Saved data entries
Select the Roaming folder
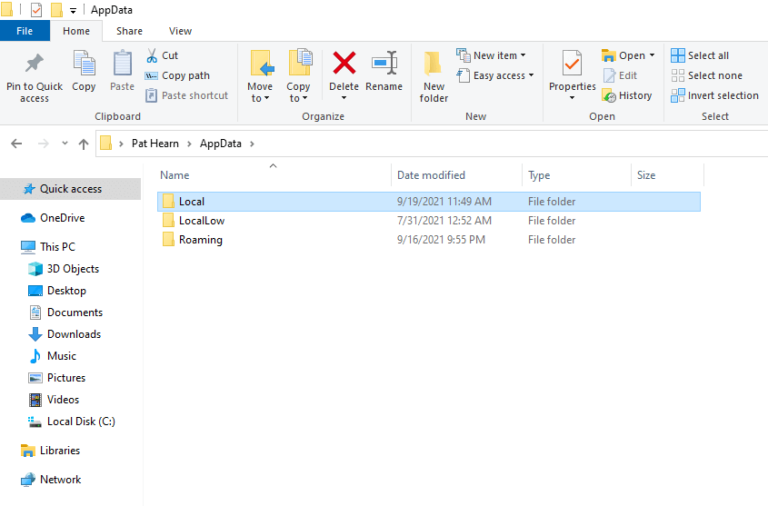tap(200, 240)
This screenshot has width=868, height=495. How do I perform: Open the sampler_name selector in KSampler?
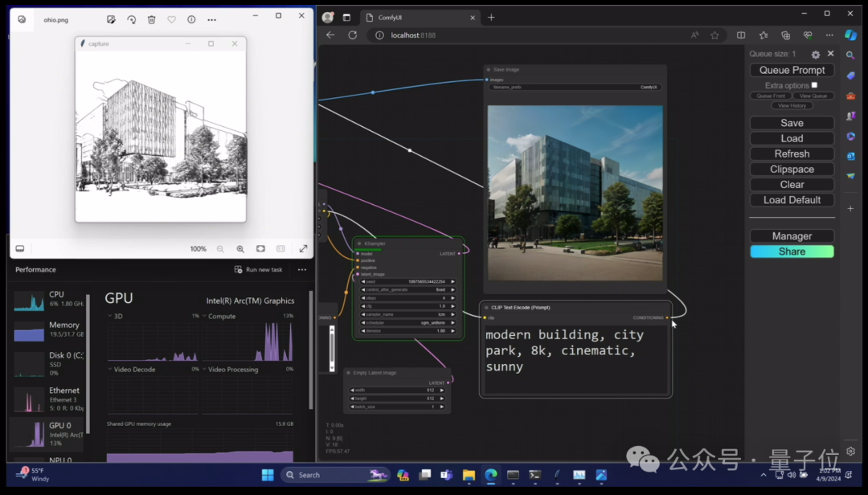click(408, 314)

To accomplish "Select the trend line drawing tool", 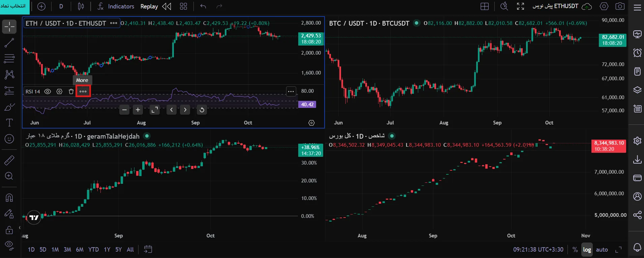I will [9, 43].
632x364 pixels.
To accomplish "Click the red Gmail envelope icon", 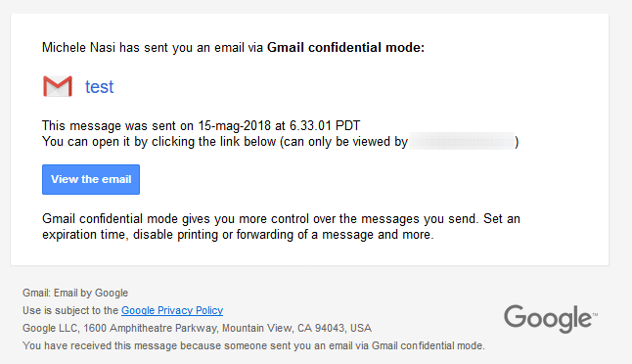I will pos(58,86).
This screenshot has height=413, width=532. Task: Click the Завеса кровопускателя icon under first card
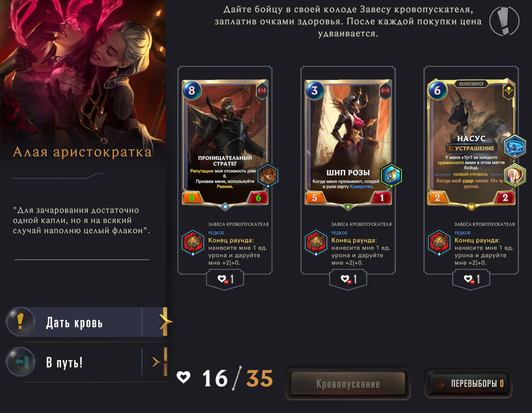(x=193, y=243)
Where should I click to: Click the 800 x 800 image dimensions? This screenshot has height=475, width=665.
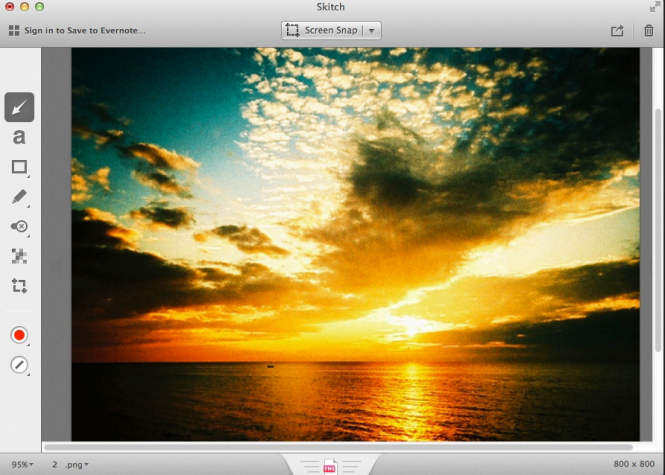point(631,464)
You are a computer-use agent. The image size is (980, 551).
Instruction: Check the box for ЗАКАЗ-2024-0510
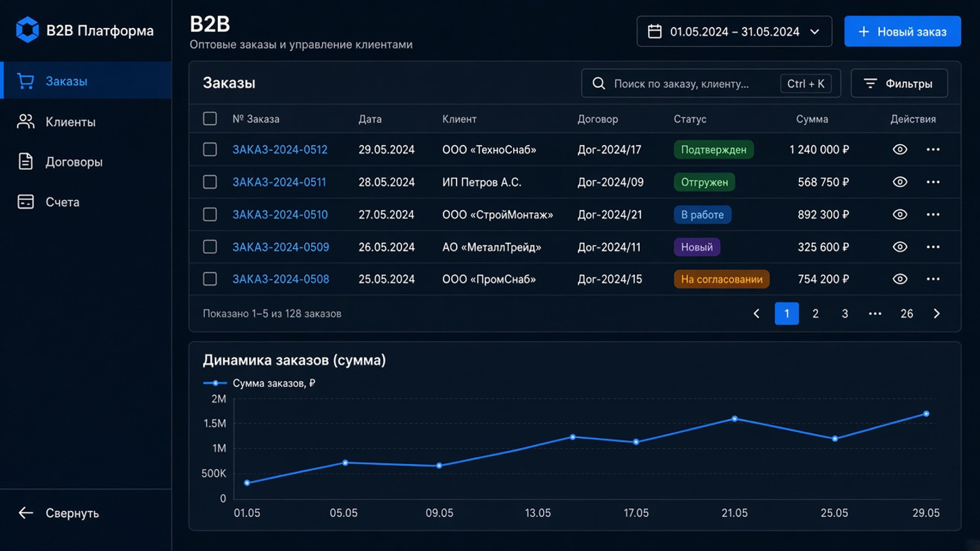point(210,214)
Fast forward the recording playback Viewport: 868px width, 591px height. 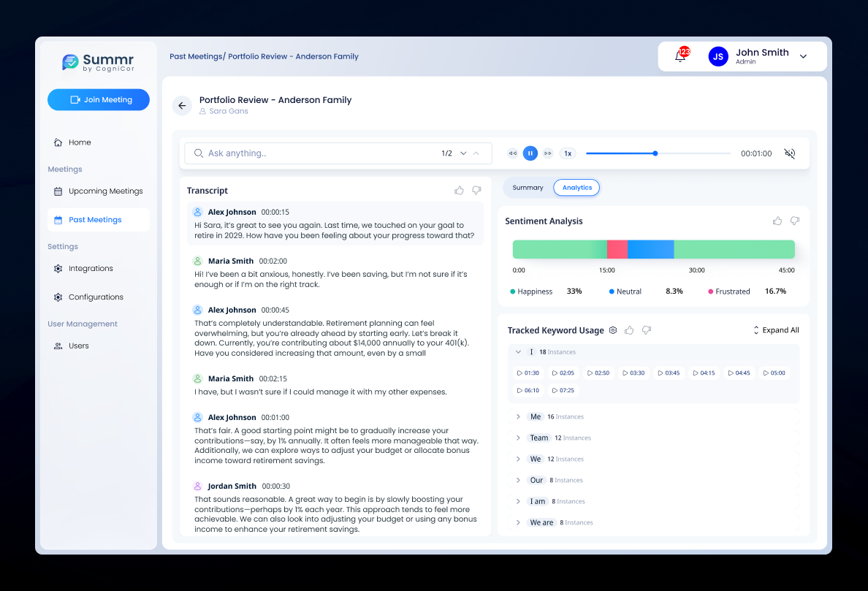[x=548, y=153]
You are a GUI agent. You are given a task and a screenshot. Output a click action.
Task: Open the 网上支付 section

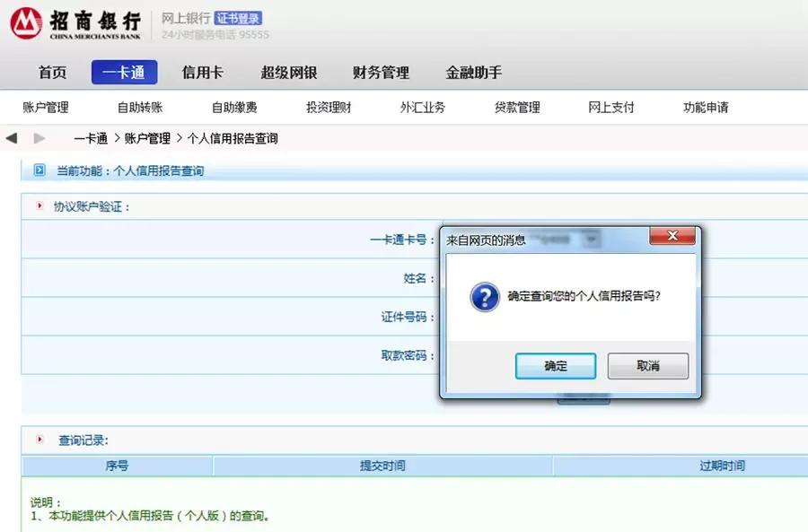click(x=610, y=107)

• Your goal: Return only the number of lines in the entries that contain the string "agent".

• Answer to this task: 2